[Data supplied Boundary: Start]
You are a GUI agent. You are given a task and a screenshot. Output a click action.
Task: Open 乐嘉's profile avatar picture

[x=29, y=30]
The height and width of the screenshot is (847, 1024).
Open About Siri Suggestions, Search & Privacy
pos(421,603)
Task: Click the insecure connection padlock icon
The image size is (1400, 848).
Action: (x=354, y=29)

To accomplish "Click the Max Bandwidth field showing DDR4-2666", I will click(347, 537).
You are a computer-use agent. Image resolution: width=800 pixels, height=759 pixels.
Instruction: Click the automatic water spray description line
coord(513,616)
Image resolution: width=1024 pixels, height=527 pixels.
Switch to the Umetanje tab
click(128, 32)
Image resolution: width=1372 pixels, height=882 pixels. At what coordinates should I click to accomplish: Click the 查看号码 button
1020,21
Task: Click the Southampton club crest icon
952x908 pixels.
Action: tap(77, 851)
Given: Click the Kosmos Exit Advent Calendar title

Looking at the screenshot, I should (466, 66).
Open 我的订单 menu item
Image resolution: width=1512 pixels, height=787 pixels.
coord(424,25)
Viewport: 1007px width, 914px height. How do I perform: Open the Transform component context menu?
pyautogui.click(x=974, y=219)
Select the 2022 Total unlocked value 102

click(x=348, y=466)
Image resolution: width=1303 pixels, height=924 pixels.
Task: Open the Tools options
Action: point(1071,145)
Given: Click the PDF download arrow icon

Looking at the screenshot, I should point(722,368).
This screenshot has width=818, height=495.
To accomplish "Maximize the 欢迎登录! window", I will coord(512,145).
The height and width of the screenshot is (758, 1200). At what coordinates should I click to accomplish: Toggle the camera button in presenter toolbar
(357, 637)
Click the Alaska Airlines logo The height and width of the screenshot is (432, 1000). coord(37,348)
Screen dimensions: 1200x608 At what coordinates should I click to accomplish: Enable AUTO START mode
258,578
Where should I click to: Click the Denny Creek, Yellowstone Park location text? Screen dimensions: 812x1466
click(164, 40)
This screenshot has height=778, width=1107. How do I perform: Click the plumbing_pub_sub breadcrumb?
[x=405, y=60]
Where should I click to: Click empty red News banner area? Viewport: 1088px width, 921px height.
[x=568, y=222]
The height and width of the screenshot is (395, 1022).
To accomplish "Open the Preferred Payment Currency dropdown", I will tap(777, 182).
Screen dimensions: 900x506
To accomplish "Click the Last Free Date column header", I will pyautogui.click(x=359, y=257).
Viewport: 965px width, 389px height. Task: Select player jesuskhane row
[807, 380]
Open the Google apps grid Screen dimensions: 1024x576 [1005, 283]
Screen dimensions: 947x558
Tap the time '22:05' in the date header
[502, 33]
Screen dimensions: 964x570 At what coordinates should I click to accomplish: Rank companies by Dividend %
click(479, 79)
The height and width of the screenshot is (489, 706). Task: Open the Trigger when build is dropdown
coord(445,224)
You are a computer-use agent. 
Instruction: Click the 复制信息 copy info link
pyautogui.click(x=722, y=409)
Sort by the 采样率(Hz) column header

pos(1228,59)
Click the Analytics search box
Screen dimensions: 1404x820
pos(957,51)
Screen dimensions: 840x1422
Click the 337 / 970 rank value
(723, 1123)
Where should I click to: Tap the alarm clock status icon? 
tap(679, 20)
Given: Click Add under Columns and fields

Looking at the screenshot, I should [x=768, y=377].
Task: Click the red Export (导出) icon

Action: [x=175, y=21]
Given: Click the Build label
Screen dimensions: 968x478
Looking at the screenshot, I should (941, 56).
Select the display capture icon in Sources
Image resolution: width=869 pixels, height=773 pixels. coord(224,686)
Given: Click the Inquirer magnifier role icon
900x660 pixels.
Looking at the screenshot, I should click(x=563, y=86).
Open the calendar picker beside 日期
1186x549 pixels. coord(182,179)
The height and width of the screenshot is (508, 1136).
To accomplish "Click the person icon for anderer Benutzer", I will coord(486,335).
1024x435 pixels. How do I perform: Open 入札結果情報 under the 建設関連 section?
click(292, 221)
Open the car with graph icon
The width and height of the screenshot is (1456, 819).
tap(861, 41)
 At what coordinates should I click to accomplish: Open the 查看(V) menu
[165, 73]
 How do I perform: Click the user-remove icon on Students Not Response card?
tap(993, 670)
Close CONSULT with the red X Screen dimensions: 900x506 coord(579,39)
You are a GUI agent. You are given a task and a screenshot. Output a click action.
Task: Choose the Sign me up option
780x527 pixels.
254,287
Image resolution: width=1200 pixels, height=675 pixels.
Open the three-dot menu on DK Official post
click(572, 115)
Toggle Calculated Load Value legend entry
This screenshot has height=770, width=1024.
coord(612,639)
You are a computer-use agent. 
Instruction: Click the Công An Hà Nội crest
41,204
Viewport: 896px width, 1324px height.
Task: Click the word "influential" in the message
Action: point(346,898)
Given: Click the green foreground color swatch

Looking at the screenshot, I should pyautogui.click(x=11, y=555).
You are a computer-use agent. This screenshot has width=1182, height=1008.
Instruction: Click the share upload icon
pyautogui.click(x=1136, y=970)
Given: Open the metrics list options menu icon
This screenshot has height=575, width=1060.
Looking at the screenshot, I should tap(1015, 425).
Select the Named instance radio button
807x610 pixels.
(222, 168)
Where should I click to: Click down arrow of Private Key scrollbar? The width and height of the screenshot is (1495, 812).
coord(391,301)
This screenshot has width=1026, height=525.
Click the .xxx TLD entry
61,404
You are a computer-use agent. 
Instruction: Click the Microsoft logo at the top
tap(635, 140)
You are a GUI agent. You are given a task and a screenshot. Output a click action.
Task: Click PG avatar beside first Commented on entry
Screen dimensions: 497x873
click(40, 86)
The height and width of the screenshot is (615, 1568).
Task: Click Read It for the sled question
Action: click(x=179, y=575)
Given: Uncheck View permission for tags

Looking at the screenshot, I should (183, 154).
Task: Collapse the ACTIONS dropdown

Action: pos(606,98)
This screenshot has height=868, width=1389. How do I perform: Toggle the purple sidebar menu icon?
[Data supplied Boundary: End]
The entries above hold the needed span. Transcribe exactly the lines from the one with "The height and width of the screenshot is (489, 706)." to the one with "The height and width of the screenshot is (508, 1136).", both included.

The height and width of the screenshot is (489, 706). Task: Open the Trigger when build is dropdown
coord(445,224)
You are a computer-use agent. 
Instruction: Click the 复制信息 copy info link
pyautogui.click(x=722, y=409)
Sort by the 采样率(Hz) column header

pos(1228,59)
Click the Analytics search box
Screen dimensions: 1404x820
pos(957,51)
Screen dimensions: 840x1422
Click the 337 / 970 rank value
(723, 1123)
Where should I click to: Tap the alarm clock status icon? 
tap(679, 20)
Given: Click Add under Columns and fields

Looking at the screenshot, I should [x=768, y=377].
Task: Click the red Export (导出) icon

Action: [x=175, y=21]
Given: Click the Build label
Screen dimensions: 968x478
Looking at the screenshot, I should (941, 56).
Select the display capture icon in Sources
Image resolution: width=869 pixels, height=773 pixels. coord(224,686)
Given: Click the Inquirer magnifier role icon
900x660 pixels.
Looking at the screenshot, I should click(x=563, y=86).
Open the calendar picker beside 日期
1186x549 pixels. coord(182,179)
The height and width of the screenshot is (508, 1136).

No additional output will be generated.